*** Provided entries ***

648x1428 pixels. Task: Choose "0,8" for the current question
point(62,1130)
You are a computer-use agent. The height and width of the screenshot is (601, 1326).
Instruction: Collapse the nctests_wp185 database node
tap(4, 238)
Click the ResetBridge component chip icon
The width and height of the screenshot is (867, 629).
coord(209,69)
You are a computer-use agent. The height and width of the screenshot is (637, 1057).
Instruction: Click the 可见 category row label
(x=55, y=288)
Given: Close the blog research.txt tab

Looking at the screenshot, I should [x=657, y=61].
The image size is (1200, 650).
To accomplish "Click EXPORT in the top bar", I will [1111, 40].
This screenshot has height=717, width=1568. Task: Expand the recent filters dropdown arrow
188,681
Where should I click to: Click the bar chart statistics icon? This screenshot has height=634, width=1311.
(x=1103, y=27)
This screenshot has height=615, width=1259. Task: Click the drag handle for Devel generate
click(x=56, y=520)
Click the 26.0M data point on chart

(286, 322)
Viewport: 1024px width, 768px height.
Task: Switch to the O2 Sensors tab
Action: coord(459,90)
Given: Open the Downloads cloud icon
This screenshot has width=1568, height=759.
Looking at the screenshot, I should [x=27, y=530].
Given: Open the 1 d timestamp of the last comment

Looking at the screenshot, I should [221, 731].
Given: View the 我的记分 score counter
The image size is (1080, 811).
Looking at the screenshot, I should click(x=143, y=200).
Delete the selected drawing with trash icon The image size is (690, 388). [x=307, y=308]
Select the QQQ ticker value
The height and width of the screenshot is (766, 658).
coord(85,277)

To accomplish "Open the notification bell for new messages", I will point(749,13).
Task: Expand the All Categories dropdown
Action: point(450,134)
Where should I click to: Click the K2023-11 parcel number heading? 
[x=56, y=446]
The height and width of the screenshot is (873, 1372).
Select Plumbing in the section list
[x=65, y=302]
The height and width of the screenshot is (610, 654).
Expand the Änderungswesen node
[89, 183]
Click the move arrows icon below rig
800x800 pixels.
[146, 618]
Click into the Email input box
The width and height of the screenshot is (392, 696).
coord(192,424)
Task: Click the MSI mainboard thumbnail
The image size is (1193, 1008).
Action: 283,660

***

- [Exercise requirements]: The expected result is an exact transcription of the lines from the one containing "The height and width of the screenshot is (873, 1372)." through the end of the records above; please include both ends.

- [Answer to this problem]:
The height and width of the screenshot is (873, 1372).
Select Plumbing in the section list
[x=65, y=302]
The height and width of the screenshot is (610, 654).
Expand the Änderungswesen node
[89, 183]
Click the move arrows icon below rig
800x800 pixels.
[146, 618]
Click into the Email input box
The width and height of the screenshot is (392, 696).
coord(192,424)
Task: Click the MSI mainboard thumbnail
The image size is (1193, 1008).
Action: 283,660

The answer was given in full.